What you are asked to do: From the entries below, return only the lines starting at the one that contains "Login (1325, 117)" and ending at the one that contains "Kirkwood Community Village", exactly as they stand.

==*==

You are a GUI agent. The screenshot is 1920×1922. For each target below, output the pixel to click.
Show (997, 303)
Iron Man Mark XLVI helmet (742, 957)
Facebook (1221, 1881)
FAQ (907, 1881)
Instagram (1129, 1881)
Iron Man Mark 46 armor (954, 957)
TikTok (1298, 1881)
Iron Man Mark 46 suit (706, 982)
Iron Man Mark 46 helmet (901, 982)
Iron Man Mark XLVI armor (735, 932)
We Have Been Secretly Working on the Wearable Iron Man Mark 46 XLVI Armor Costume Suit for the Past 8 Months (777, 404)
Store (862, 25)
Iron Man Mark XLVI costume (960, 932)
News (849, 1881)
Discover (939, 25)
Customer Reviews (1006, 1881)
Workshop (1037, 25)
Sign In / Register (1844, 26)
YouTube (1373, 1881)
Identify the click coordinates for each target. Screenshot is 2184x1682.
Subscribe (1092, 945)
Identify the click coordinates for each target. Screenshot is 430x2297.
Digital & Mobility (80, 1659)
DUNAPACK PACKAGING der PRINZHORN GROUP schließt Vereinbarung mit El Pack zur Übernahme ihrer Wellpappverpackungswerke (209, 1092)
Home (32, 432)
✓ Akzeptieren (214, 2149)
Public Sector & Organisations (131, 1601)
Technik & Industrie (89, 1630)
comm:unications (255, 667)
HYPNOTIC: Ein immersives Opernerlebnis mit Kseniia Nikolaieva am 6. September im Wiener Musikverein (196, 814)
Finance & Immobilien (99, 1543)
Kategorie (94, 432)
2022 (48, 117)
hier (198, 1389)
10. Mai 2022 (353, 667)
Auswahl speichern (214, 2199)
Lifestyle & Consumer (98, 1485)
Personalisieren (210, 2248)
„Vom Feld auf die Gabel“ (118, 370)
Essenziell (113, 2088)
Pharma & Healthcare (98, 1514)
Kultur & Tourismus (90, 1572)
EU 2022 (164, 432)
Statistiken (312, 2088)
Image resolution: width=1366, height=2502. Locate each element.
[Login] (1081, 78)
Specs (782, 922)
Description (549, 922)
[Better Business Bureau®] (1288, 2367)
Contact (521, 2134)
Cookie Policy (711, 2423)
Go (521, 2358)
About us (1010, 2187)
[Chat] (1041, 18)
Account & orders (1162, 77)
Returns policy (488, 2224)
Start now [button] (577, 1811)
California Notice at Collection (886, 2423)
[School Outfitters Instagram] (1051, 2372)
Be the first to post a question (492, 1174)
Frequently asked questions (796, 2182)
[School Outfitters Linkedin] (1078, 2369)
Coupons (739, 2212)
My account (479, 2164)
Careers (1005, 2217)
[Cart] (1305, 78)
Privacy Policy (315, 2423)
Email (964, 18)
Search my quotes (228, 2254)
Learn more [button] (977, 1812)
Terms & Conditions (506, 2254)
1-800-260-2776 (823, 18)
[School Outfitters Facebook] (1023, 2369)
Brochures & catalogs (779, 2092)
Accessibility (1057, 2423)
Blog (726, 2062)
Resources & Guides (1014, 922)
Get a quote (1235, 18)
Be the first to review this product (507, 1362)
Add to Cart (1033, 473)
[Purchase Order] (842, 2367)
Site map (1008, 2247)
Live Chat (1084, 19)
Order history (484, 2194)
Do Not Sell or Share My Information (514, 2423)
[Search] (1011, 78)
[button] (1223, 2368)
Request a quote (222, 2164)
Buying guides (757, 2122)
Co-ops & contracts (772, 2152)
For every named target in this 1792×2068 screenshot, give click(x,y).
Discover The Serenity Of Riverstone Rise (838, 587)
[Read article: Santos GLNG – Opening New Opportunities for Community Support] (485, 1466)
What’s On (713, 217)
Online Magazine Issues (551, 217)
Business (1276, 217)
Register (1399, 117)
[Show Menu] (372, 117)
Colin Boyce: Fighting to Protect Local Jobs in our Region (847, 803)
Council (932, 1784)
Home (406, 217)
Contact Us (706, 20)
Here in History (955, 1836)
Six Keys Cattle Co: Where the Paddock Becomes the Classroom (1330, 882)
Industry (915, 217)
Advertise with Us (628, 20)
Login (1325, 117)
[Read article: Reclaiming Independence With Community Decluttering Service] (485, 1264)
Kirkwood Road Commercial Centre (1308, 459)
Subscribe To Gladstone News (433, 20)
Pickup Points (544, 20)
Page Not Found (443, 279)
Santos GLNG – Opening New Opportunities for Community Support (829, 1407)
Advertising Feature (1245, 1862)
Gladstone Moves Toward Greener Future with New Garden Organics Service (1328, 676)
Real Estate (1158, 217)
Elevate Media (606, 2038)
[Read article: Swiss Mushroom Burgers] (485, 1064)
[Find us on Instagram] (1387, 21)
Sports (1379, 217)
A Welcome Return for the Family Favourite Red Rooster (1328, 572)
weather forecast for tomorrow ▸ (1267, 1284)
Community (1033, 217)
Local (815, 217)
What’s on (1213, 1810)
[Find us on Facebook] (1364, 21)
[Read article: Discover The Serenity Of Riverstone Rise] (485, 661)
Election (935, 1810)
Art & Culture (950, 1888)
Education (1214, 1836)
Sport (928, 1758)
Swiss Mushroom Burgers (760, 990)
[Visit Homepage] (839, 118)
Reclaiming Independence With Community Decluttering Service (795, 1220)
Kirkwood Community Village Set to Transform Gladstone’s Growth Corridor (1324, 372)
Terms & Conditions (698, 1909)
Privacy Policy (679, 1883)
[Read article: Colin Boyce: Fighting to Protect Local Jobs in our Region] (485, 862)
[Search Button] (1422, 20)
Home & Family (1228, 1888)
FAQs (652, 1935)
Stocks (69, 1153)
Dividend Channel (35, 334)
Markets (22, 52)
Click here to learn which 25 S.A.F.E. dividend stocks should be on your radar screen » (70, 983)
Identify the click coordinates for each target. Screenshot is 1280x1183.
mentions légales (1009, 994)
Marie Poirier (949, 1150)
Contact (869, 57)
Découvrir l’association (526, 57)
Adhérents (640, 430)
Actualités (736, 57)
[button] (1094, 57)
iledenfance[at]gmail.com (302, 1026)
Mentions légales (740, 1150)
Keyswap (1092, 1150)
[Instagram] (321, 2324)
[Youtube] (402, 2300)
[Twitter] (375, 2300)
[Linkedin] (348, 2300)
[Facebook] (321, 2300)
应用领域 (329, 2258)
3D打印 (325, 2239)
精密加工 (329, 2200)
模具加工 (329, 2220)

==*==

Task result:
Login (1325, 117)
[Read article: Reclaiming Independence With Community Decluttering Service] (485, 1264)
Kirkwood Road Commercial Centre (1308, 459)
Subscribe To Gladstone News (433, 20)
Pickup Points (544, 20)
Page Not Found (443, 279)
Santos GLNG – Opening New Opportunities for Community Support (829, 1407)
Advertising Feature (1245, 1862)
Gladstone Moves Toward Greener Future with New Garden Organics Service (1328, 676)
Real Estate (1158, 217)
Elevate Media (606, 2038)
[Read article: Swiss Mushroom Burgers] (485, 1064)
[Find us on Instagram] (1387, 21)
Sports (1379, 217)
A Welcome Return for the Family Favourite Red Rooster (1328, 572)
weather forecast for tomorrow ▸ (1267, 1284)
Community (1033, 217)
Local (815, 217)
What’s on (1213, 1810)
[Find us on Facebook] (1364, 21)
[Read article: Discover The Serenity Of Riverstone Rise] (485, 661)
Election (935, 1810)
Art & Culture (950, 1888)
Education (1214, 1836)
Sport (928, 1758)
Swiss Mushroom Burgers (760, 990)
[Visit Homepage] (839, 118)
Reclaiming Independence With Community Decluttering Service (795, 1220)
Kirkwood Community Village Set to Transform Gladstone’s Growth Corridor (1324, 372)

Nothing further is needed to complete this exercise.